Pentagon bans mortar after explosion kills 7

HAWTHORNE, Nev. – A mortar shell explosion killed at least seven Marines and injured several more during mountain warfare training in Nevada’s high desert, prompting the Pentagon to immediately halt the use of the weapons until an investigation can determine their safety, officials said Tuesday.

The explosion occurred Monday night at the Hawthorne Army Depot, a sprawling facility used by troops heading overseas, during an exercise involving the 2nd Marine Expeditionary Force from Camp Lejeune, N.C. Several Marines from the unit were injured in the blast, authorities said.

Bombings in Iraq kill 65 a decade after invasion

BAGHDAD – Insurgents sent a bloody message on the eve of the 10th anniversary of the U.S.-led invasion, carrying out a wave of bombings across the country Tuesday that killed at least 65 people in the deadliest day in Iraq this year.

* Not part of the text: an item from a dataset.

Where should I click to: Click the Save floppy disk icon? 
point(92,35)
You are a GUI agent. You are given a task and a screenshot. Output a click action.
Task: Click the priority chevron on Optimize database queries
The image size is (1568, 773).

The nearly 20 attacks, most of them in and around Baghdad, demonstrated in stark terms how dangerously divided Iraq remains more than a year after American troops withdrew. More than 240 people were reported wounded. It was Iraq’s bloodiest day since Sept. 9, when an onslaught of bombings and shootings killed 92.

Progress slows to avoid government shutdown

WASHINGTON – A dispute about budget cuts that threaten dozens of smaller control towers with closure slowed Senate progress Tuesday on legislation to avoid a government shutdown March 27.

Sen. Jerry Moran, R-Kan., refused repeatedly to permit final passage of the measure unless Democrats first allow a vote on his plan for erasing most of the cuts aimed at towers operated by Federal Aviation Administration contract employees.

Senate Majority Leader Harry Reid, D-Nev., just as persistently declined to give in, and other Democrats said House Republicans had rejected calls to give all federal agencies the type of budget flexibility that Moran was seeking.

Mark Sanford advances to GOP runoff in S.C.

CHARLESTON, S.C. – Former South Carolina Gov. Mark Sanford advanced Tuesday to a runoff in the Republican contest for an open congressional seat along the state’s southern coast, taking a step toward reviving a political career that was derailed by an extramarital affair while he was governor.

“Are you ready to change things in Washington?” Sanford, flanked by his four sons, asked a boisterous crowd at a restaurant in Charleston’s historic district. “I’m incredibly humbled by the outpouring of support we have seen tonight.”

Based on unofficial results with all precincts reporting, it was unclear who Sanford would face in the April 2 GOP runoff. But the eventual Republican candidate will square off against Democrat Elizabeth Colbert Busch, the sister of comedian Stephen Colbert.